"We're told the 911 attacks changed everything for America--that they ushered
us in to a new and more dangerous world, where we could no longer afford old
illusions. If we take its full lessons, the disaster of Hurricane Katrina
challenges us even more profoundly.
If the comparison seems overstated, the death tolls from Katrina may well
exceed the number of those lost at the World Trade Center and Pentagon. The
projected cost of rebuilding New Orleans and its surroundings is now
projected at $25 billion and may even approach the $40 billion paid out by
insurance companies worldwide related to the 911 attacks. And while New York
City beyond the Twin Towers remained intact, a refuge to flee to and base
from which to assemble emergency resources, New Orleans is a sea of
desolation, a wet and desperate landscape with no place to hide. New York
City and the national economy rebounded relatively quickly from the attacks.
The New Orleans projections are far grimmer.
So what are the lessons of New Orleans?

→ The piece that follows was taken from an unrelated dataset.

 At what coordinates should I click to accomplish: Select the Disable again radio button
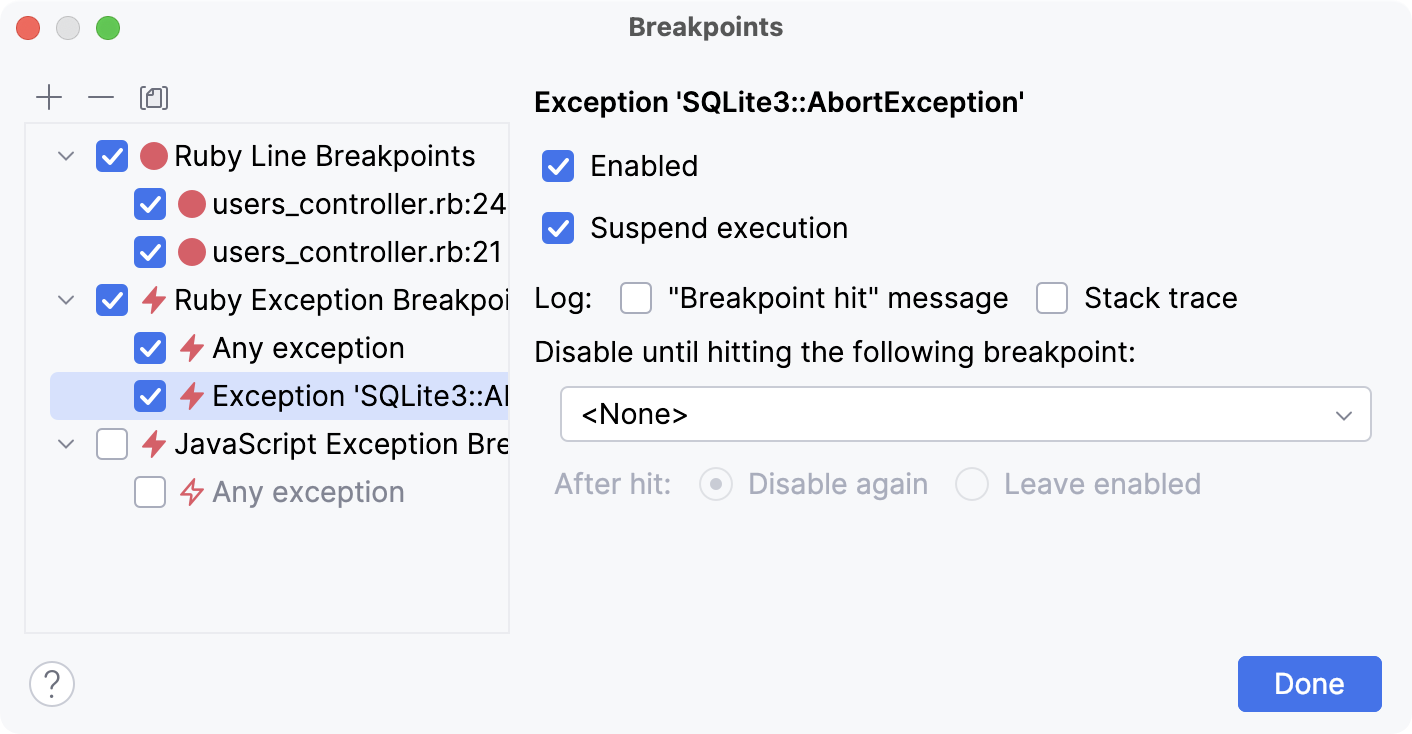(716, 483)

We may call hurricanes acts of God,
but Katrina was a level 1 storm, the lowest, until blistering temperatures
in the Gulf of Mexico supercharged it to level 5. The storm's virulence was
related to global climate warming just as surely as the recent forest fires
that ravaged Southern California, floods that covered much of Bangladesh,
and European heat waves that killed 35,000 people two summers ago.

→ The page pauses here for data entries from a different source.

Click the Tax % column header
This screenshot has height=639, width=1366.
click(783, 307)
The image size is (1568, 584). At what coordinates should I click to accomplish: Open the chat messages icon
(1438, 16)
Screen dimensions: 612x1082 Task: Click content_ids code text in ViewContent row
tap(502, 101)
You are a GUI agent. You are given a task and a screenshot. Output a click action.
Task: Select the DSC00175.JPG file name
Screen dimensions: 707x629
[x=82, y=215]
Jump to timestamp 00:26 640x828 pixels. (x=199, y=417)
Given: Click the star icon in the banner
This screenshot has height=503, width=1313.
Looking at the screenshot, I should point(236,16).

Ironically, Mississippi Governor Haley Barbour played a key role, as an
energy lobbyist, in convincing the Bush administration to break its campaign
promise to support limits on the carbon dioxide emissions that fuel global
warming.
This disaster was fueled by more than global climate change. Engineers and
software writers talk of "common mode failures," where one mistake magnifies
another and the cumulative impact is greater than all the separate parts.
The New Orleans levees might never have been breached had the Bush
administration not reversed Clinton administration policies prohibiting
development of coastal wetlands that once buffered the impact of storms. The
levees might have been buttressed and repaired had the administration
responded to a 2001 FEMA study warning that a hurricane striking New Orleans
was one of the three most likely disasters in the U.S. But instead of
honoring the Army Corps of Engineers' request to strengthen and renovate
levees and pumping stations, the Bush administration cut the flood control
budget of the New Orleans Corps of Engineers by $71 million, 44 percent of
its budget. They needed the money for the Iraq war and to give $130 billion
a year of tax cuts to a tiny group of wealthy Americans.

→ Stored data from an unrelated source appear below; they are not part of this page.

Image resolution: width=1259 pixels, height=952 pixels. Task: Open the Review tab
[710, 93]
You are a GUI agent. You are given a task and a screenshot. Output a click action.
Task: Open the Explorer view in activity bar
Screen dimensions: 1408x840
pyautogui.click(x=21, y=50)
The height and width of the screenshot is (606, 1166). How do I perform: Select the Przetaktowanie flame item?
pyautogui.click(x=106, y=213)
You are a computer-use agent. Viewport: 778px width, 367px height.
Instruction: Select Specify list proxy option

Finally, this catastrophe built on the slow-burn disaster that's been
hitting America's poorest communities for decades. The wealthy and
comfortable could evacuate New Orleans and did, though their lives were
severely disrupted. But in one of the nation's poorest cities, vast numbers
of citizens had nowhere to go, no transportation or money with which to
leave, and no friends or relatives with extra space to house them. They are
the people left desperately trying to get out, while the helicopters and
resources of a third of the Louisiana National Guard are deployed in Iraq.
And they will be the ones most damaged and most forgotten when the
floodwaters eventually recede.
A year ago, the world's second largest reinsurance company, Swiss Re, warned
that the economic costs of climate-related disasters threatened to reach
$150 billion a year within ten years. We're already seeing storms of
exceptional virulence accompanying the heating of our oceans by a single
degree. What will be the level of destruction as global temperatures
continue to increase?
The development patterns that destroyed Louisiana wetlands are being
repeated throughout America, with the support of an administration intent on
removing all limits on private economic activity. The aging levees are part
of a deteriorating national infrastructure that will take billions of
dollars to address. The poverty that leaves people helpless to respond to
disasters of whatever kind continues to grow, accelerated by government
policies that transfer resources away from the poorest.
911 may have indeed changed our world forever, though I think we've drawn
the wrong lessons. We now have a chance to heed those of New Orleans and
Katrina, with consequences potentially far worse if we don't. It's up to us
how we respond to the power of this warning."-from the post by Seattle writer Paul Loeb on AfterDowningStreet.org.